Citicritter is right. Can you imagine what a European City would do with a space like this? Why does everthing in San Francisco have to be extremes? It is either “don’t touch a thing”, or tear it all down and put up stucco and press-on-brick condos. I know in Hamburg they have taken huge dockland areas and are turning them into a mixture of housing, shops, cultural space, all while saving some of the old structures at the same time while inviting top designers to build new creative structures. I will never understand why San Francisco has the most spectacular setting with some of the worst architecture in the country.
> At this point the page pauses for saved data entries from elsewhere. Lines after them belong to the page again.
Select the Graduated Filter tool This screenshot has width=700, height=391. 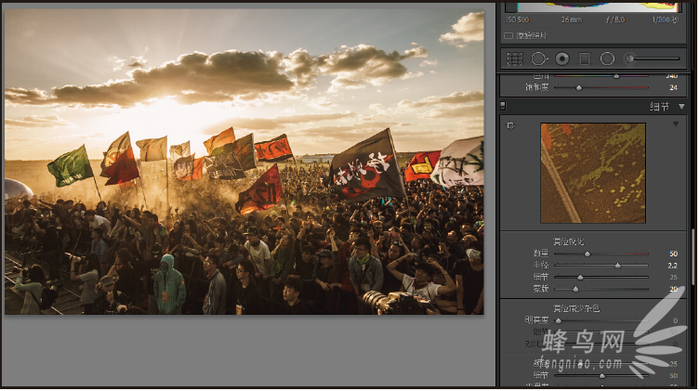(x=584, y=59)

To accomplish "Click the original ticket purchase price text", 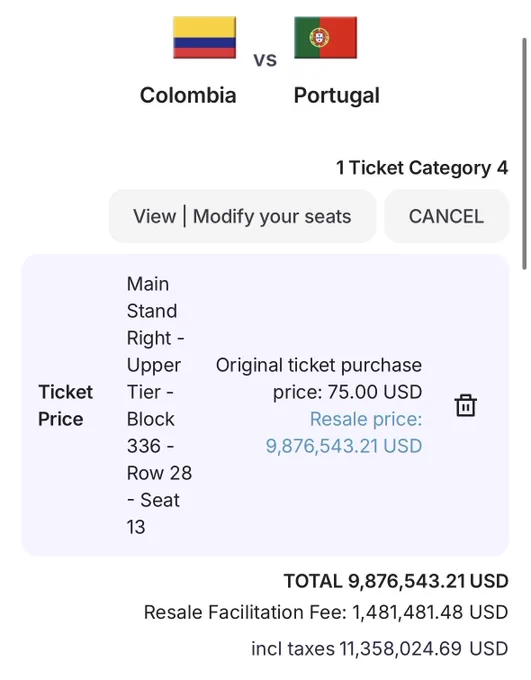I will coord(319,378).
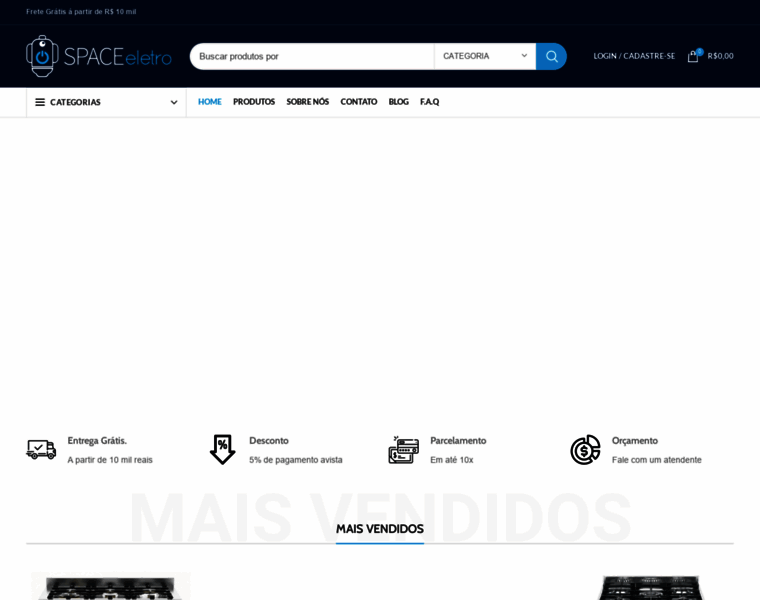Open the F.A.Q page
The image size is (760, 600).
point(429,102)
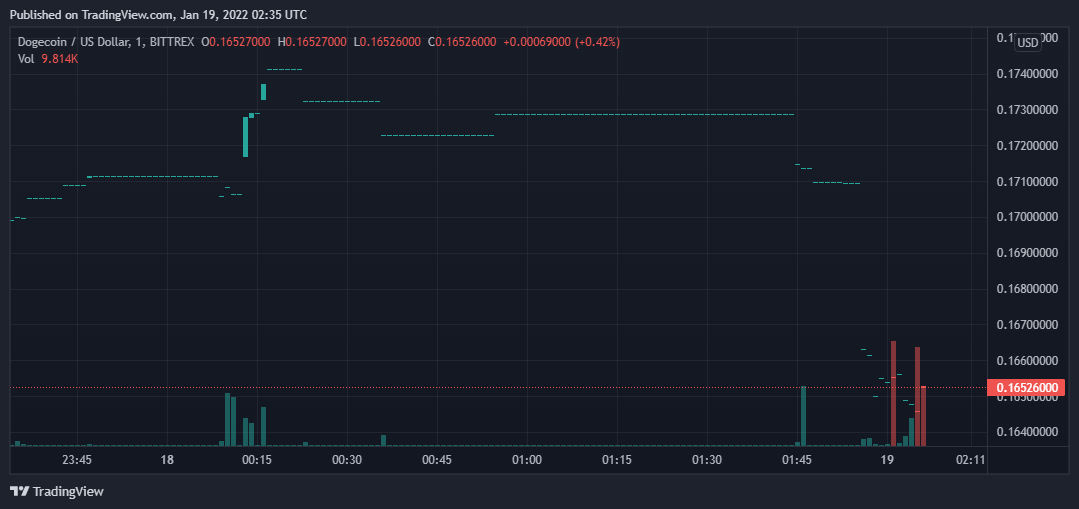
Task: Click the 01:00 time axis marker
Action: pos(527,460)
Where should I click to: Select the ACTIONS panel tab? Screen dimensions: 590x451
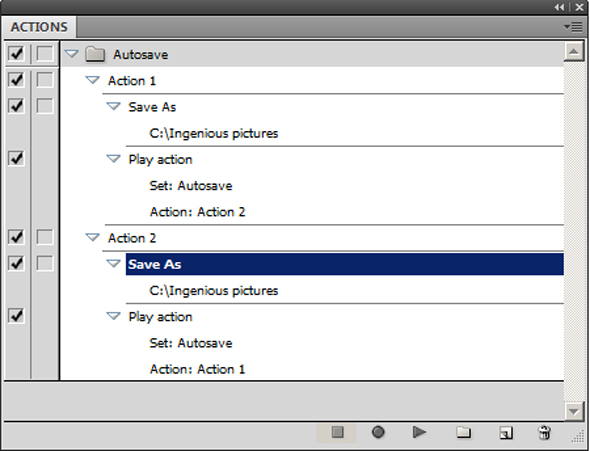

If you don’t believe me, imagine this city flat, without a bay, and you would have a skyline and boulevards no different than Indianapolis or St. Louis (execpt with less trees than those two urban areas).
if sf is so bad to you then why are you concerned with it’s developments? Trees or no trees Ill leave it like Indianapolis thank you! (somebody is having a come down from the love parade candy)
Thanks for turning a conversation about the need for more open minded planning, growth and developement into some bizarre rant about “love parade candy”.
Let’s hope Catellus gets it right this time. With Mission Bay, and Playa Vista down in L.A., they sold neighbors and community groups with snazzy images and plans of communities that were both not built. Instead, money was cut, projects pulled out, and we are left with what we have now.
The original Mission Bay plans were something beyond anything one usually even sees in Europe.
The retail corridors and transit infrastructure that was originally proposed would have made Mission Bay the showcase new-town neighborhood of the country, but this was all thrown away.
To think that this area needs “preservation” shows how far this city has fallen from imaginative projects ongoing in the rest of the world. Save us the posts with stupid “love it or leave it” comments, and instead, try to become part of the solution, to fix this city, and turn areas like this into the areas you are already so obviously in love with. This may come as a shock to you “SF”, but the city is not YET ready to be put under glass.
I am part of the solution. That’s why I say tear it down, and quit looking to the past.
Well, folks from out of town kinda relate to the European look and feel SF has. ‘Course they’re not referring to Mission Bay which could have just as easily been built in Kansas City or St. Louis. What a waste of valuable land. Pier 70 will go in the same direction I imagine. A nameless, faceless, maze of buildings that people flee from at the end of the day.